Le 5 décembre, Di Pietro, en remerciant Windthorst pour ses renseignemens, lui fit savoir confidentiellement (in allem Geheimniss) que le Saint-Siège désirait que le Centre se montrât bienveillant (wohlwollend) à l’endroit du projet bismarckien. Windthorst alors travailla pour que ses collègues consentissent aux augmentations d’effectif et de crédits militaires réclamées par Bismarck, mais seulement pour une période de trois années : il parvint à les y décider, et le 23 décembre, il faisait part à Di Pietro de cette détermination conciliante, en ajoutant qu’à son vif regret Bismarck n’était pas encore content.

Cette demi-mesure, en effet, paraissait insuffisante à Bismarck, et sans doute le fit-il savoir au Saint-Siège ; car le 2 janvier, Di Pietro transmettait à Franckenstein une communication de Rome, invitant Franckenstein et Windthorst, pour de « graves motifs, » à faire voter la loi de septennat[1]. Le lendemain matin, des instructions plus détaillées, signées du cardinal Jacobini, mais préparées par l’adroite plume de Galimberti, parvenaient à Di Pietro. Elles portaient qu’en favorisant « de toutes les façons possibles » le vote du septennat, les membres du Centre feraient un grand plaisir à Rome ; qu’ils serviraient la cause des catholiques, en induisant ainsi le gouvernement de l’Empire à des dispositions de plus en plus propices ; qu’ils accéléreraient l’avènement d’une paix religieuse complète ; qu’ils écarteraient enfin le péril d’une guerre, et qu’ils mériteraient immensément, et de la patrie, et de l’humanité, et de toute l’Europe.
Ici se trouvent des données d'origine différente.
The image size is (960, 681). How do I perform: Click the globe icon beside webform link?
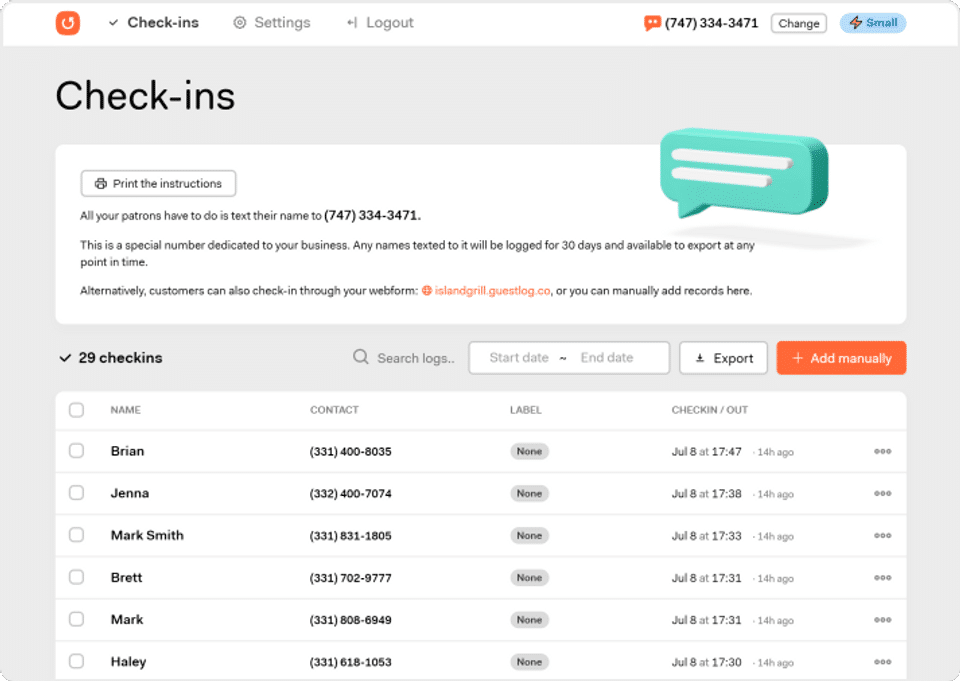pyautogui.click(x=427, y=291)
Di Pietro n’avait pas mission de transmettre au parti du Centre le document pontifical : le secrétaire d’Etat « confiait ces considérations au tact et à la perspicacité » du nonce, et le chargeait d’en user « vis-à-vis des personnes qui pouvaient entrer en ligne de compte. »
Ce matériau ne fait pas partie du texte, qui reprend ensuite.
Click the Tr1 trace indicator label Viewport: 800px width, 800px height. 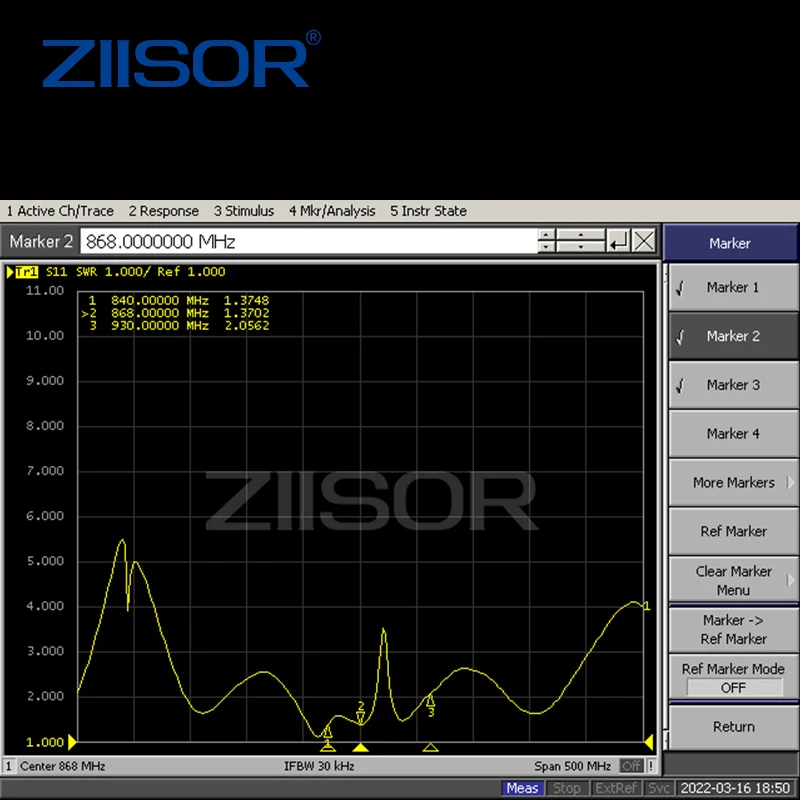click(27, 272)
  1. Le P. Fah, qui profita, pour son étude sur Franckenstein, des archives du château d’Ullstadt, laisse comprendre par la trame même de son récit (Slimmen aus Maria Laach, XL, p. 148) que ce fut quelques semaines avant Noël 1886 que parvinrent à Franckenstein les premières indications du nonce ; et la date du 5 décembre est donnée par le P. Pfülf, Aus Windthorsts Korrespondenz, p. 72. Nous sommes fondés à croire que cette date n’a rien d’arbitraire : des documens qui relèvent au-dessus de toute contestation paraîtront peut-être un jour.